Dataset entries
►

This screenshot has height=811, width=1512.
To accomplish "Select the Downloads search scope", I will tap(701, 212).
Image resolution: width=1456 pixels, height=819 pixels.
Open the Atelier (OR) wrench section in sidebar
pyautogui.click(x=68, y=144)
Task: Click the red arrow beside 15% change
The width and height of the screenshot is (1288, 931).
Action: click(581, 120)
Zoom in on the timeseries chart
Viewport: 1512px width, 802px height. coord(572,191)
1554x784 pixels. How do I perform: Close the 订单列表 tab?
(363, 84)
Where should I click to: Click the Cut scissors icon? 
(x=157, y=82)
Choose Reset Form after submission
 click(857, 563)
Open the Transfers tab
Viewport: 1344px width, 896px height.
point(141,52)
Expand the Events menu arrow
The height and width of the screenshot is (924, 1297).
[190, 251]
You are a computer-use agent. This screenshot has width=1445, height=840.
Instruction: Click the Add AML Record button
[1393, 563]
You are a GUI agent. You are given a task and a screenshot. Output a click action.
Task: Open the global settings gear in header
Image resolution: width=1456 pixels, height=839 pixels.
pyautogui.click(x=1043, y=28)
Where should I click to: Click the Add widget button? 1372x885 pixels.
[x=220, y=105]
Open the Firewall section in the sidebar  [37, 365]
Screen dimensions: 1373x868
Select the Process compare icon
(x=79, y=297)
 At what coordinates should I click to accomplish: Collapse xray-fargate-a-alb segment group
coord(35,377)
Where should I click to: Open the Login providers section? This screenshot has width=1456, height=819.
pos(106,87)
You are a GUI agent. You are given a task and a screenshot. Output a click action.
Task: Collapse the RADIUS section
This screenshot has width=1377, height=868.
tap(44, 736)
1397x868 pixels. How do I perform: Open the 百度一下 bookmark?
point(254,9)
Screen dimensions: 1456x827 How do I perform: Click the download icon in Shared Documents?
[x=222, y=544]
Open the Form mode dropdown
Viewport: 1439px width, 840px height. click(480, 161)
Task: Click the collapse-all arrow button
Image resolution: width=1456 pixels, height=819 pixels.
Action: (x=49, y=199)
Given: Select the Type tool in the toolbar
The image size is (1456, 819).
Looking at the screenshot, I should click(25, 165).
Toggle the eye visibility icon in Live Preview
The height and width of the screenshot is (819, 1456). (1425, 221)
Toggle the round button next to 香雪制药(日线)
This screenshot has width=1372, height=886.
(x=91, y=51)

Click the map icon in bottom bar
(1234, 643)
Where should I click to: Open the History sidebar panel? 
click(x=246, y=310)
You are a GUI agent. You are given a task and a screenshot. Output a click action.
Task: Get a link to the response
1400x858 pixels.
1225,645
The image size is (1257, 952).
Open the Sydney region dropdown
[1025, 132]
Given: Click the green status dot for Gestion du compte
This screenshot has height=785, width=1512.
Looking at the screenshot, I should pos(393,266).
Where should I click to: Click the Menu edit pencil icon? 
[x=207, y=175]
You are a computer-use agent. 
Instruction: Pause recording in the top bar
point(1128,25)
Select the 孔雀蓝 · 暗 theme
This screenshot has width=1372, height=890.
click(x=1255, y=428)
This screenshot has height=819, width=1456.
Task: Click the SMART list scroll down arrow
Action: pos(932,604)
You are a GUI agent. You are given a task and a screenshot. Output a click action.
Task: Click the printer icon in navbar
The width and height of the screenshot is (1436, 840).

◄

Work order: From the records above, extract every entry exactly as given.

Response area:
This screenshot has height=811, width=1512.
To accomplish "Select the Downloads search scope", I will tap(701, 212).
Image resolution: width=1456 pixels, height=819 pixels.
Open the Atelier (OR) wrench section in sidebar
pyautogui.click(x=68, y=144)
Task: Click the red arrow beside 15% change
The width and height of the screenshot is (1288, 931).
Action: click(581, 120)
Zoom in on the timeseries chart
Viewport: 1512px width, 802px height. coord(572,191)
1554x784 pixels. How do I perform: Close the 订单列表 tab?
(363, 84)
Where should I click to: Click the Cut scissors icon? 
(x=157, y=82)
Choose Reset Form after submission
 click(857, 563)
Open the Transfers tab
Viewport: 1344px width, 896px height.
point(141,52)
Expand the Events menu arrow
The height and width of the screenshot is (924, 1297).
[190, 251]
You are a computer-use agent. This screenshot has width=1445, height=840.
Instruction: Click the Add AML Record button
[1393, 563]
You are a GUI agent. You are given a task and a screenshot. Output a click action.
Task: Open the global settings gear in header
Image resolution: width=1456 pixels, height=839 pixels.
pyautogui.click(x=1043, y=28)
Where should I click to: Click the Add widget button? 1372x885 pixels.
[x=220, y=105]
Open the Firewall section in the sidebar  [37, 365]
Screen dimensions: 1373x868
Select the Process compare icon
(x=79, y=297)
 At what coordinates should I click to accomplish: Collapse xray-fargate-a-alb segment group
coord(35,377)
Where should I click to: Open the Login providers section? This screenshot has width=1456, height=819.
pos(106,87)
You are a GUI agent. You are given a task and a screenshot. Output a click action.
Task: Collapse the RADIUS section
This screenshot has width=1377, height=868.
tap(44, 736)
1397x868 pixels. How do I perform: Open the 百度一下 bookmark?
point(254,9)
Screen dimensions: 1456x827 How do I perform: Click the download icon in Shared Documents?
[x=222, y=544]
Open the Form mode dropdown
Viewport: 1439px width, 840px height. click(480, 161)
Task: Click the collapse-all arrow button
Image resolution: width=1456 pixels, height=819 pixels.
Action: (x=49, y=199)
Given: Select the Type tool in the toolbar
The image size is (1456, 819).
Looking at the screenshot, I should click(25, 165).
Toggle the eye visibility icon in Live Preview
The height and width of the screenshot is (819, 1456). (1425, 221)
Toggle the round button next to 香雪制药(日线)
This screenshot has width=1372, height=886.
(x=91, y=51)

Click the map icon in bottom bar
(1234, 643)
Where should I click to: Open the History sidebar panel? 
click(x=246, y=310)
You are a GUI agent. You are given a task and a screenshot. Output a click action.
Task: Get a link to the response
1400x858 pixels.
1225,645
The image size is (1257, 952).
Open the Sydney region dropdown
[1025, 132]
Given: Click the green status dot for Gestion du compte
This screenshot has height=785, width=1512.
Looking at the screenshot, I should pos(393,266).
Where should I click to: Click the Menu edit pencil icon? 
[x=207, y=175]
You are a computer-use agent. 
Instruction: Pause recording in the top bar
point(1128,25)
Select the 孔雀蓝 · 暗 theme
This screenshot has width=1372, height=890.
click(x=1255, y=428)
This screenshot has height=819, width=1456.
Task: Click the SMART list scroll down arrow
Action: pos(932,604)
You are a GUI agent. You are given a task and a screenshot. Output a click action.
Task: Click the printer icon in navbar
The width and height of the screenshot is (1436, 840).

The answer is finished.